Medicare wrapped in gender war reveals public funds used for prostate cancer and not for breast cancer

Mammary MRI scans can cost up to $ 1500 per session, and some women at risk require multiple exams a year to monitor potentially cancerous cells.

Medicare is embroiled in a gender war after it was revealed that MRI scans for prostate cancer are eligible for reimbursement, but not for breast cancer.

Mammary MRI scans can cost up to $ 1500 per session, and some women at risk require multiple exams a year to control potentially cancerous cells.

In May 2018, the liberal government dedicated up to 20 million dollars to the detection and control of prostate cancer through magnetic resonance in the new budget, however, did not make adjustments to the already failed breast cancer tax.

Mammary MRI scans can cost up to $ 1500 per session, and some women at risk require multiple exams a year to monitor potentially cancerous cells.

Mammary MRI scans can cost up to $ 1500 per session, and some women at risk require multiple exams a year to monitor potentially cancerous cells.

Medicare is embroiled in a gender war after it was revealed that MRI scans for prostate cancer are eligible for reimbursement, but not for breast cancer

Medicare is embroiled in a gender war after it was revealed that MRI scans for prostate cancer are eligible for reimbursement, but not for breast cancer

Medicare is embroiled in a gender war after it was revealed that MRI scans for prostate cancer are eligible for reimbursement, but not for breast cancer

As things stand, only women under 50 are at serious risk of developing cancer and have at least two immediate family members who also have breast cancer and are entitled to a partial reimbursement for the service.

Under these restrictions, even those family members listed as close relatives with cancer can not receive subsidized MRIs that could help identify problems that regular mammograms or ultrasounds can not do, the Daily Telegraph reported.

Miranda Bahr, a mother of Hobart, has seen the direct ramifications of the current system.

Only women under the age of 50 are at serious risk of developing cancer and have at least two immediate family members who also have breast cancer and are entitled to a refund.

Only women under the age of 50 are at serious risk of developing cancer and have at least two immediate family members who also have breast cancer and are entitled to a refund.

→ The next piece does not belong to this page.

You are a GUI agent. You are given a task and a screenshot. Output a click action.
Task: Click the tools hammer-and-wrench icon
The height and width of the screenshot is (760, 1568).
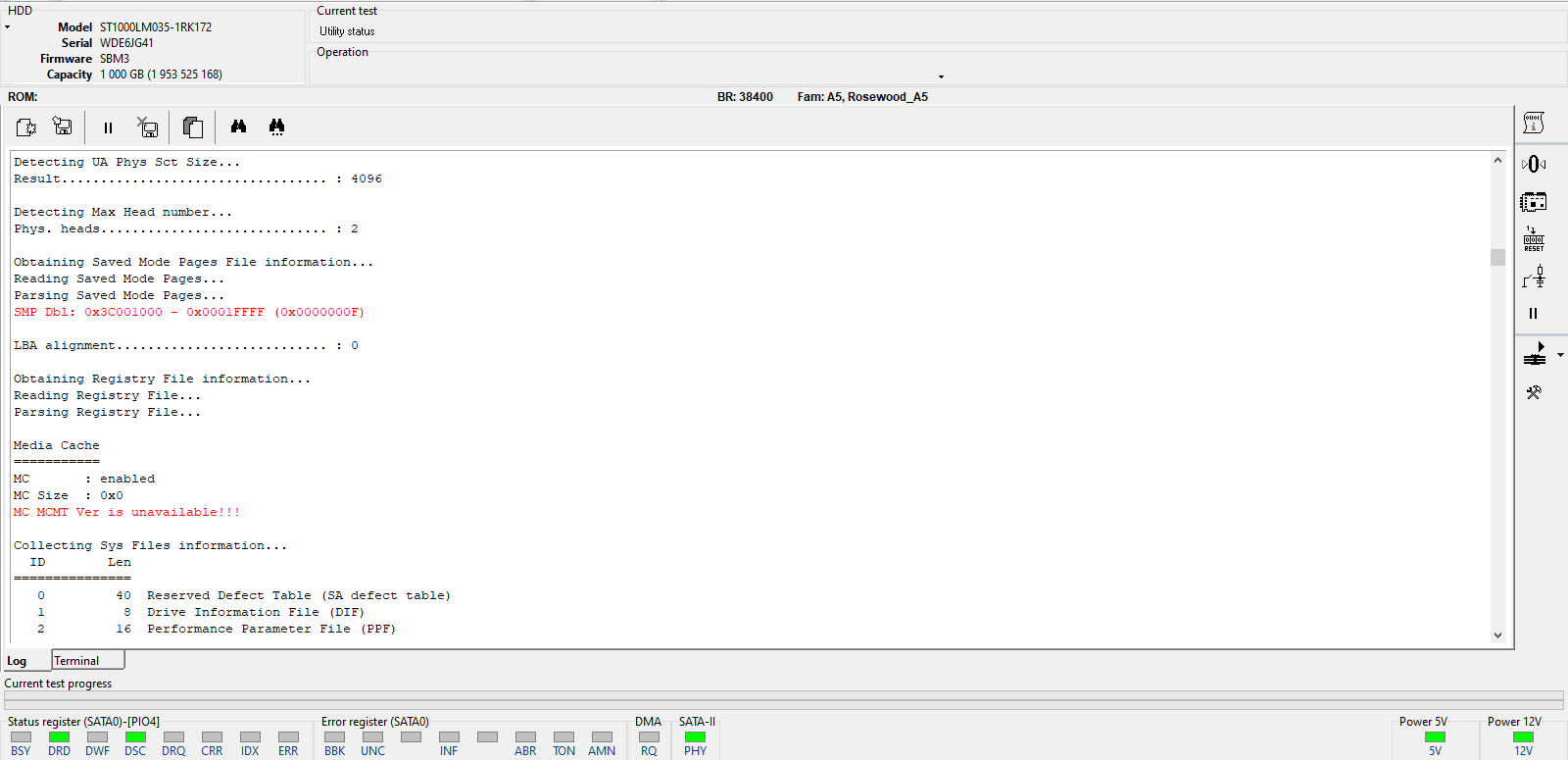(x=1534, y=392)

Only women under the age of 50 are at serious risk of developing cancer and have at least two immediate family members who also have breast cancer and are entitled to a refund.

She was diagnosed with breast cancer five years ago and was never entitled to a reimbursement for a breast MRI.

"My sister is covered by her annual MRI even though she has not had breast cancer because my mother and I have cancer," she said.

"I just do not think that's fair, that people who have contracted cancer do not cover it."

On average, more than 17,000 Australian women are diagnosed with breast cancer each year, and of those, one in five needs an MRI.

On average, more than 17,000 Australian women are diagnosed with breast cancer each year, and of those, one in five needs an MRI.

On average, more than 17,000 Australian women are diagnosed with breast cancer each year, and of those, one in five needs an MRI.

On average, more than 17,000 Australian women are diagnosed with breast cancer each year, and of those, one in five needs an MRI.

With prices in tatters and no means to subsidize costs, many women are simply giving up scanning.

Some forms of the disease, as well as different types of breast, make it difficult for doctors to detect cancer through regular mammography and ultrasound procedures.

The Australian government has responded to public protest regarding medical procedures in the past.

When the word spread cancer of women was in a band higher than that of men in health fund policies, the laws were amended efficiently.

The government must still respond to the latest revelation.